Visit and follow our Blog to see recent updates to the website.
Case #303
Case #1 (contributed by Dr. Raul Gonzalez)
A 50 year old man presented with upper GI bleeding and friable duodenal mucosa on endoscopy.
Case #2 (contributed by Dr. Don Xu)
A 47 year old man with a history of chronic arthralgias for 2 years presented with fevers, abdominal pain, and weight loss. He was found to have microcytic anemia and mesenteric and retroperitoneal lymphadenopathy. The pictures of duodenal biopsy are shown.
What is your diagnosis?
Click here for diagnosis and discussion:
Diagnosis: Whipple's disease
Discussion:
Both cases showed blunted villi and expansion of the lamina propria by foamy histiocytes. Periodic acid Schiff (PAS) stain revealed numerous microorganisms within macrophages. In case #1, unstained slides were sent to an outside institution for Tropheryma whipplei immunostain, which was positive. In case #2, PCR study confirmed Tropheryma whipplei infection.

Recorded data
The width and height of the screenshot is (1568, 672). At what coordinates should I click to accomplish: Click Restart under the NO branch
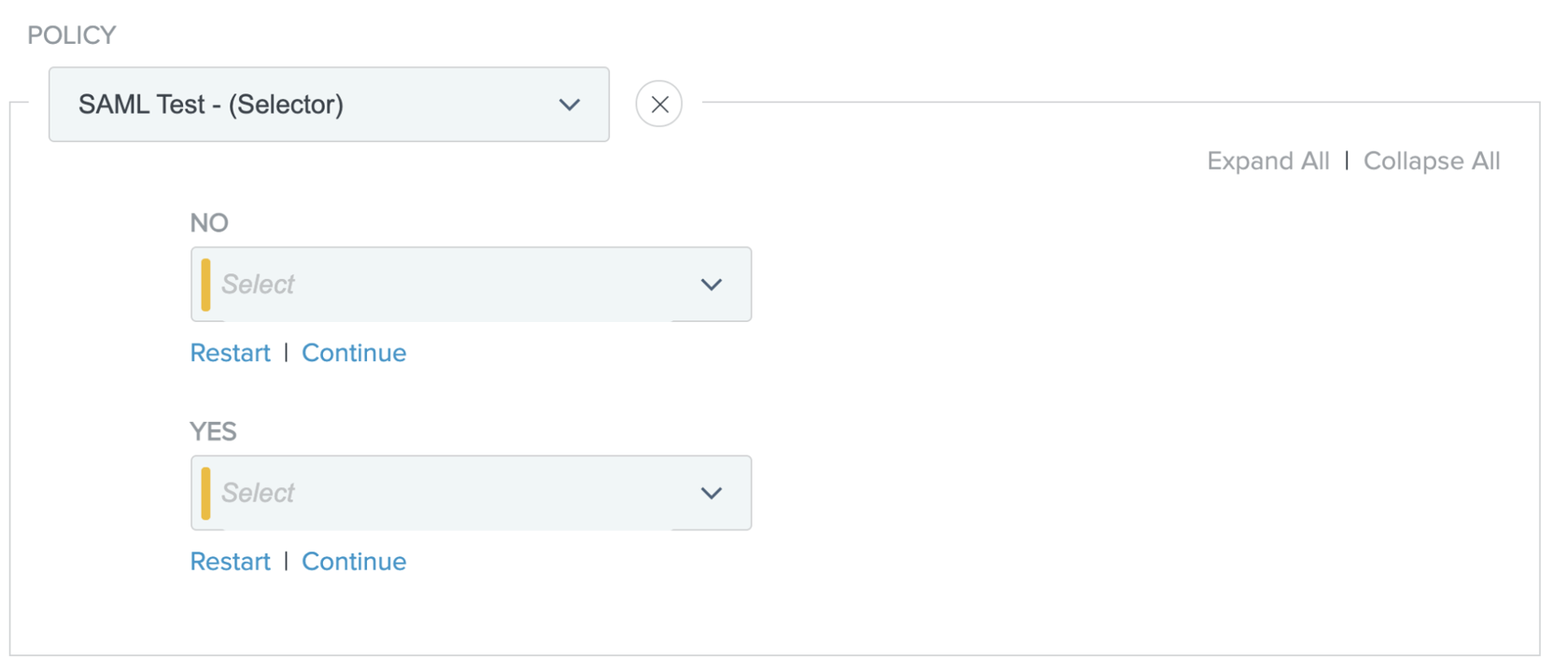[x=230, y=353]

==

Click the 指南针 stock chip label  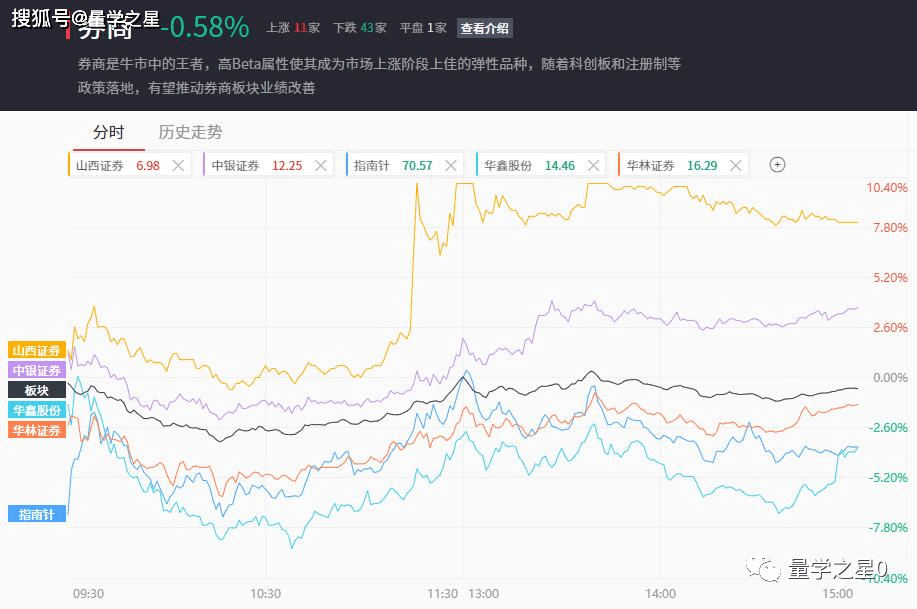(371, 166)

==

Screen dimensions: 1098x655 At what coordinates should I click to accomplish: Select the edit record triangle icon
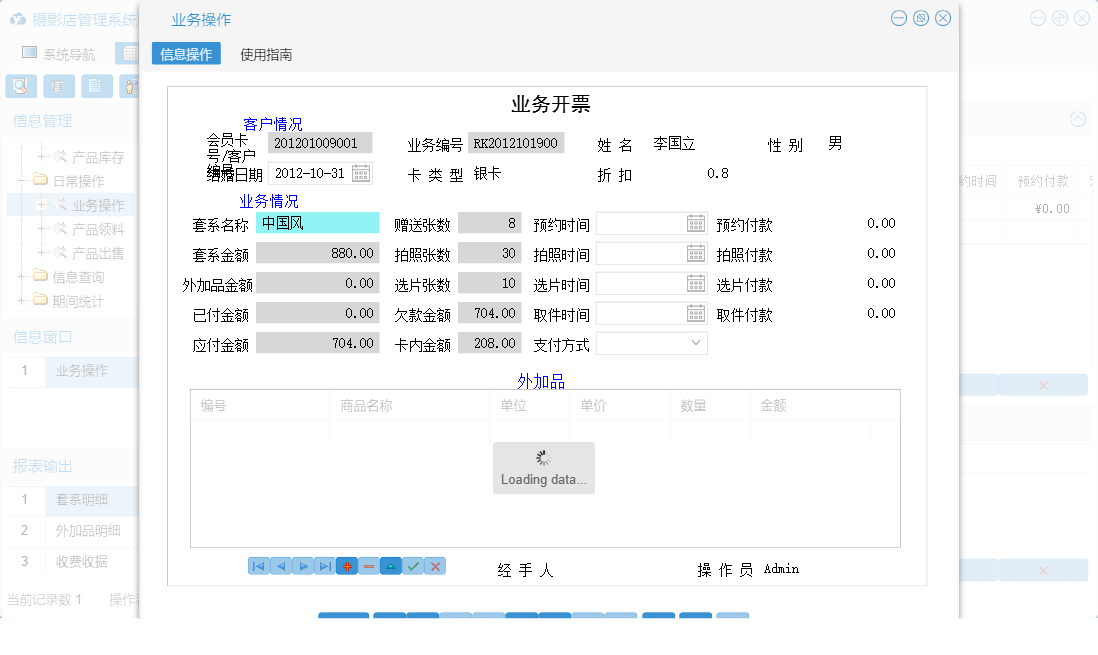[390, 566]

Problems to solve
[1] List every stain or test that the Whipple's disease case page says was used to detect or confirm the microorganisms.
[2] According to the Whipple's disease case page, how was Tropheryma whipplei infection confirmed in case #2?
[3] Write the next part of the Whipple's disease case discussion, starting after its last sentence.

Written answers
[1]
Periodic acid Schiff (PAS) stain
Tropheryma whipplei immunostain
PCR study

[2] A PCR study confirmed it.

[3]
Whipple's disease is a rare systemic infection due to Tropheryma whippelii, a gram positive intracellular actinomycete, first described in 1907 by Dr. George Hoyt Whipple (World J Gastroenterol 2009;15:2078, Wikipedia: George Whipple [Accessed 25 March 2024]). Dr. Whipple won the Nobel Prize (jointly) in 1934 for another discovery, that liver given as food to dogs reversed the anemia, leading to treatment of pernicious anemia (The Noble Prize: George H. Whipple [Accessed 25 March 2024]). He was friends of Dr. Allen Whipple, a surgeon who described the Whipple procedure and the Whipple's triad of insulinoma (Wikipedia: Allen Whipple [Accessed 25 March 2024]).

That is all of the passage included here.